The machines – located on Alfred St at Circular Quay, and on Dixon Street Mall in Haymarket – aim to raise awareness of the current low rates of recycling that capture just 42 per cent of bottles and cans in the state.
Lord Mayor Clover Moore describes the machines as “vending machines with a twist that will encourage Sydneysiders to be even better at recycling plastic bottles and aluminium cans.”
Garry Harding, the City’s Director of Operations, said that “every minute across Australia, an average of 15,000 bottles and cans are left on the street of finish up in landfill.”
“Many people do the right thing and dispose of their bottles in recycling bins, but the reality is that many people don’t do that," he said.
"Whether they’re aware of the environmental damage or not, part of this campaign is to raise awareness to do the right thing and to make people aware of the terrible damage to our environment.”

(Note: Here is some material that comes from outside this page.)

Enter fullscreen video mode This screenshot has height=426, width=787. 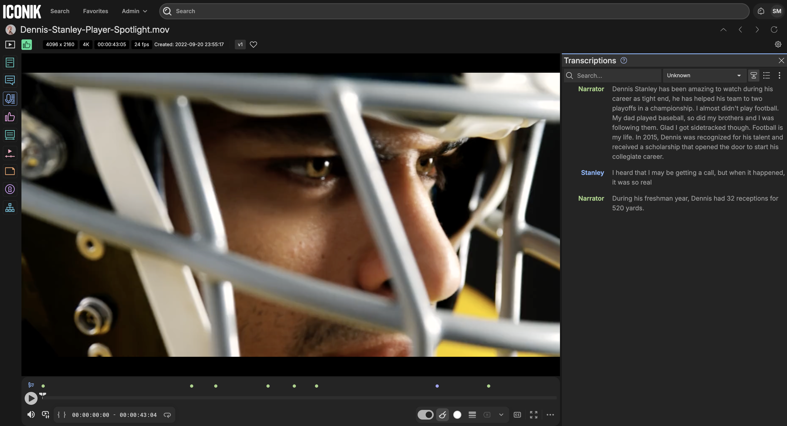click(533, 415)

“Just over the last three days, with this machine here [at Circular Quay], and the one in Haymarket, about 10,000 cans and bottles have been fed into these machines. That’s 10,000 bottles and cans that we’ve removed from our streets, so after just three days it’s been an enormous success.”
Harding adds that, “people who deposit bottles and cans in the reverse vending machines are not only keeping our streets – and our Harbour clean – they’ll be rewarded with a small gift. That could be in the form of a bus ticket, it could be a draw to receive two passes to the New Year's Eve fireworks, or the 10 cents could be donated to that wonderful organisation Clean-Up Australia.”

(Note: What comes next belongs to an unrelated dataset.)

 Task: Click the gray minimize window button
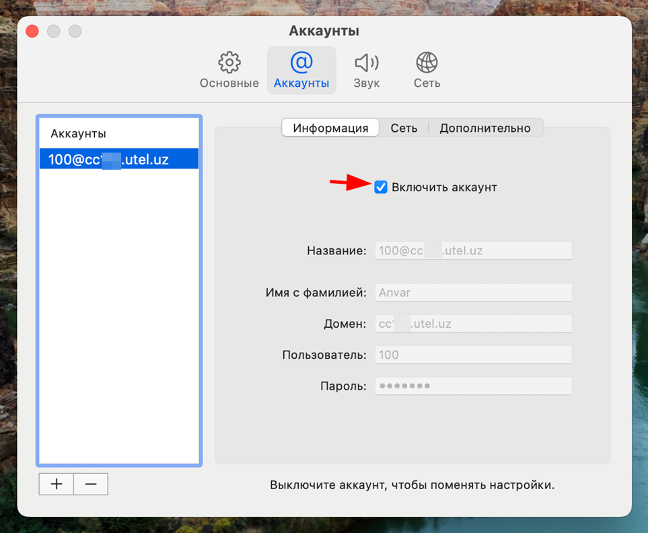54,32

Ian Kiernan from Clean-Up Australia explained at the launch that, “plastic is essentially made from oil, so here is [an example of] better resource management."

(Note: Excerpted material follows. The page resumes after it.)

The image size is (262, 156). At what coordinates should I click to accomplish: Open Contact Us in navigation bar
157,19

"The energy to make an aluminium can from new, will make you seven cans from recycled aluminium. It’s just plain good sense,” said Kiernan, who for his environmental efforts was awarded the Medal of the Order of Australia in 1991, and Australian of the Year in 1994.
“There is no producer responsibility here in Australia... You buy the beverage, you buy the container, plus profit, plus GST, and then it’s up to you to get rid of it. These machines are a great incentive – they are rewarding people.”
“In 2013, beverage containers and their associated rubbish made up 41 per cent of the total rubbish, and 59 per cent of the top ten rubbish items reported by volunteers in NSW.” This is an increase of three per cent from the previous year.
“This is a serious problem,” adds Kiernan. “We need better ways to capture these containers, turning them from rubbish into a resource. The cleanest and most accessible solution we have seen is the reverse vending model.”
Jeff Angel from the Total Environment Centre added that, “the expense for the City of Sydney to clean up this public space, and empty the public space bins, will be much reduced through the revere vending machines.”
“These reverse vending machines create an efficient and low-cost system. They can be located in shopping centres, public spaces like this, car parks, local convenience stores, or sporting grounds, so that there is an incredibly convenient and accessible piece of technology that can help recycling and reduce litter,” said Angel.
Kiernan has a positive outlook for the future, reflecting that, “we’re going to see lots of these around the country... They really do work, and they’re really going to make a difference.”
For those not able to take advantage of the Sydney-based reverse vending machines, check out the Envirobank website for other locations. Similar machines are located across the Northern Territory and South Australia, and Envirobank has also rolled-out 60 out of 100 of their machines being installed 7-Eleven’s across NSW, Queensland and Victoria.